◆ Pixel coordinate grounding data
──────

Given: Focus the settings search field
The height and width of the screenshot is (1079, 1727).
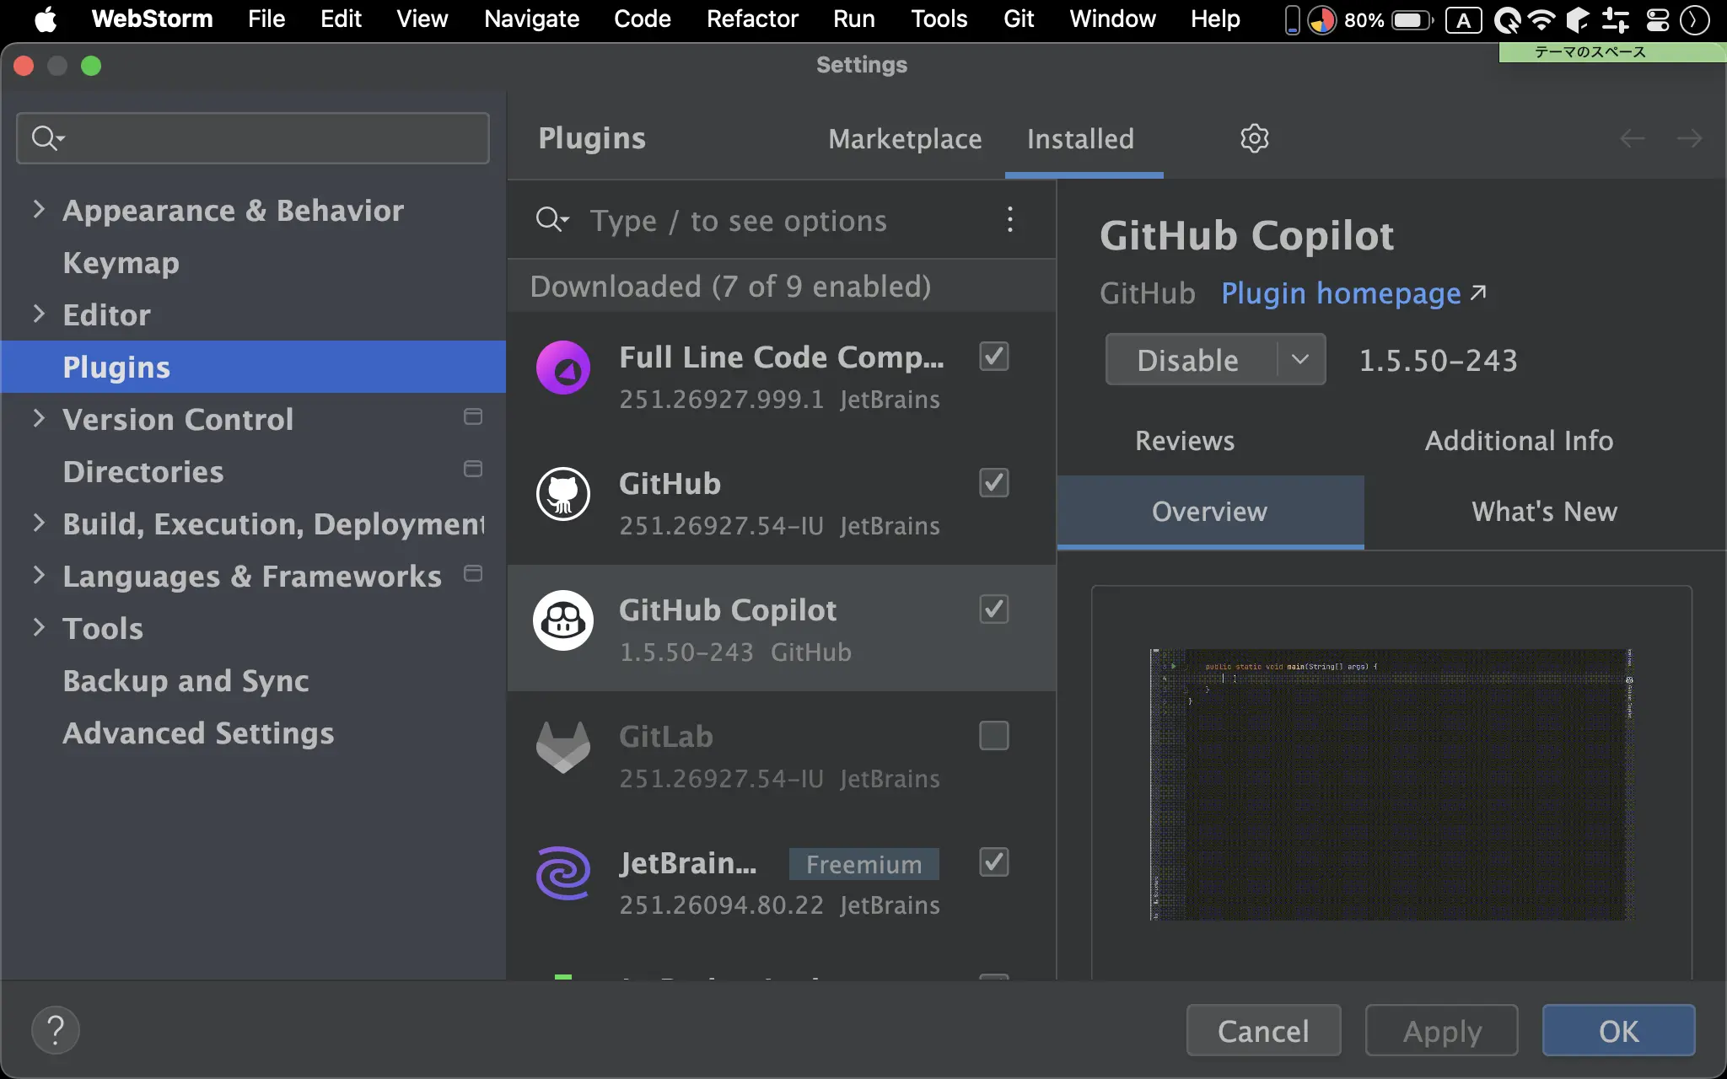Looking at the screenshot, I should pyautogui.click(x=270, y=138).
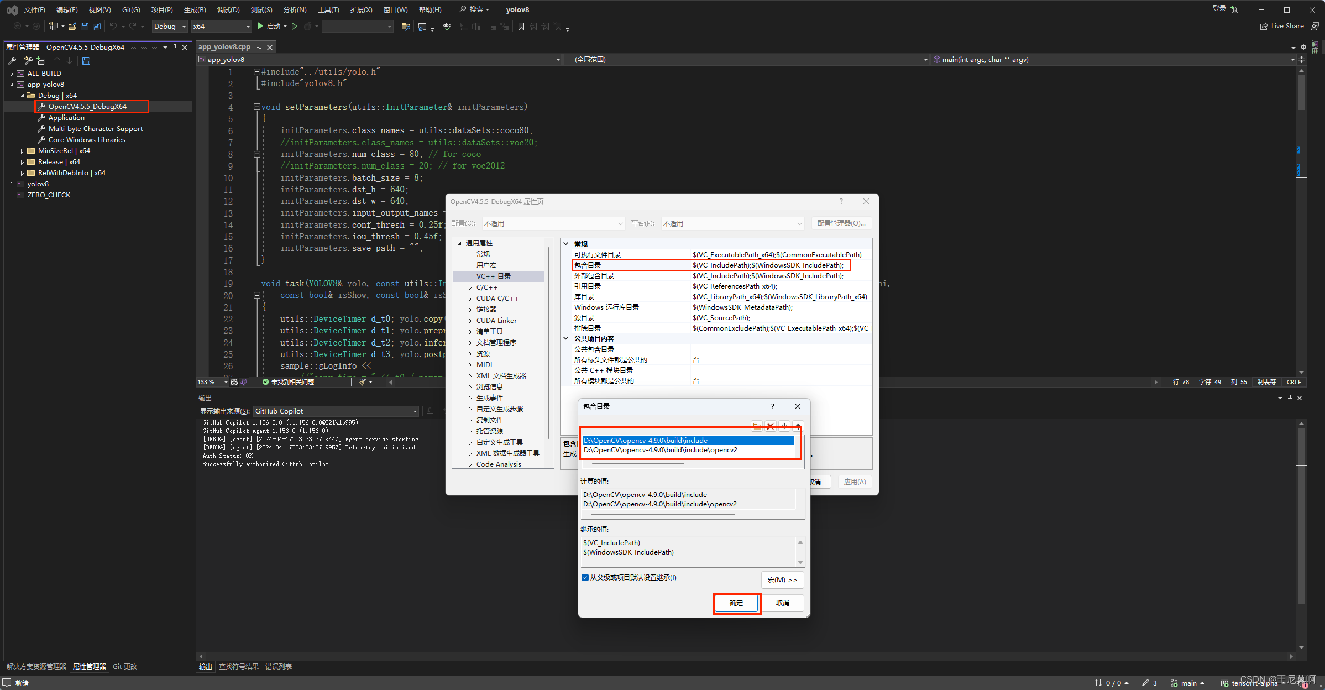Pin the 属性管理器 panel with pushpin toggle
1325x690 pixels.
[175, 47]
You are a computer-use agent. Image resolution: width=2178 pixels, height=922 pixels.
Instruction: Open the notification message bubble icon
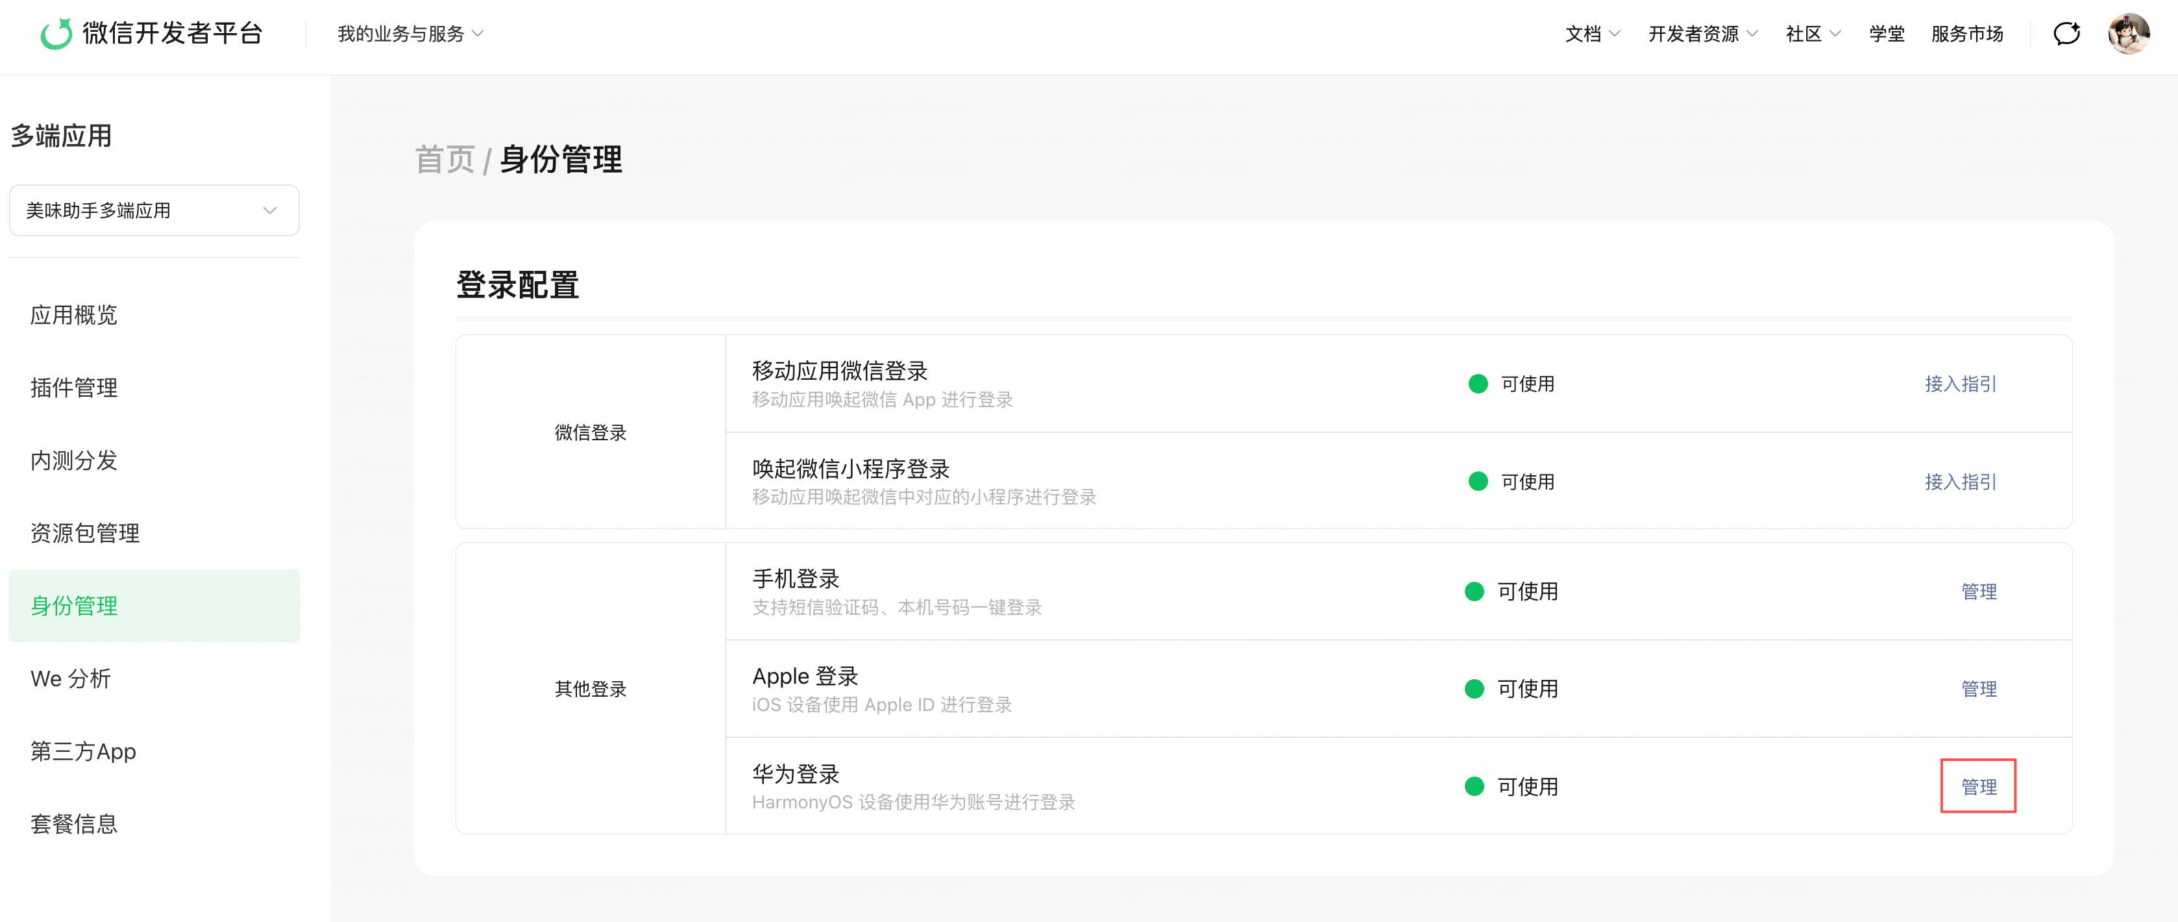pos(2066,34)
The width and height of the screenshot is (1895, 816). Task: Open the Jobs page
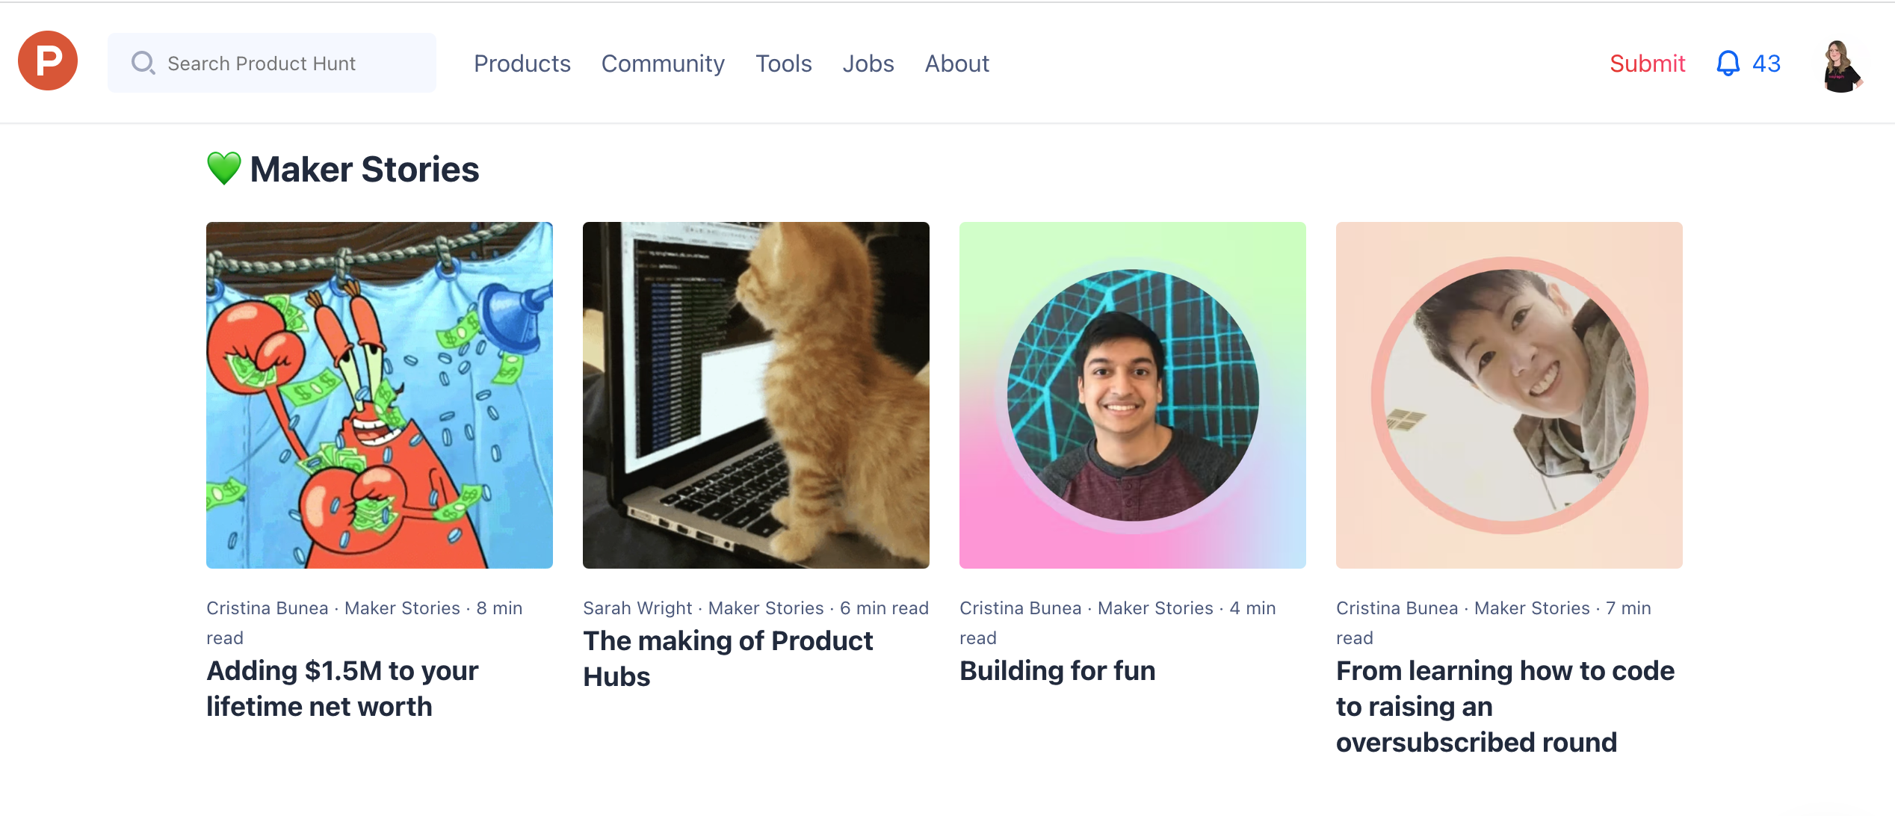(868, 64)
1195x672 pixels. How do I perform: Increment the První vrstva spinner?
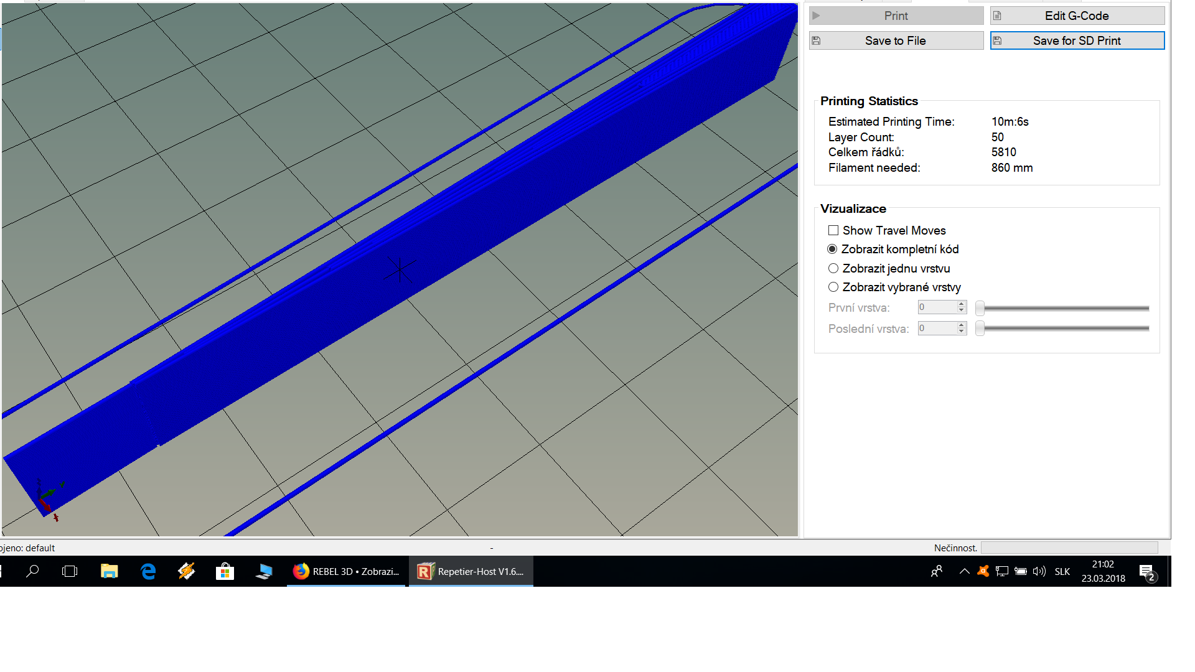click(x=962, y=304)
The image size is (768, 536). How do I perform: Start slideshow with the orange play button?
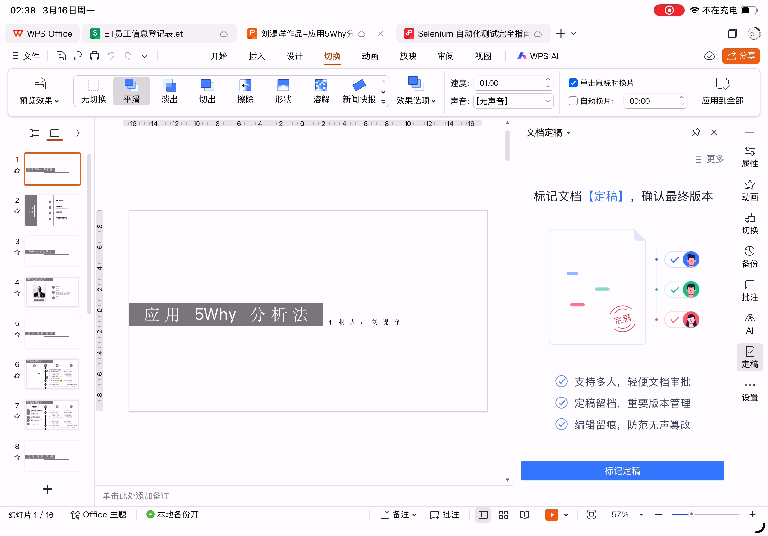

──────

◆ WHAT YOU ARE ASKED TO DO
Go back to the records above and write them out exactly, without the pictures.

◆ RESPONSE TO THE EXERCISE
Given: Focus the settings search field
The height and width of the screenshot is (1079, 1727).
Looking at the screenshot, I should pyautogui.click(x=270, y=138).
Pin the 属性管理器 panel with pushpin toggle
1325x690 pixels.
[175, 47]
You are a computer-use agent. Image resolution: width=2178 pixels, height=922 pixels.
Instruction: Open the notification message bubble icon
pos(2066,34)
The width and height of the screenshot is (1895, 816). Task: Open the Jobs page
(868, 64)
1195x672 pixels. How do I perform: Increment the První vrstva spinner?
click(x=962, y=304)
The image size is (768, 536). How do I perform: Start slideshow with the orange play button?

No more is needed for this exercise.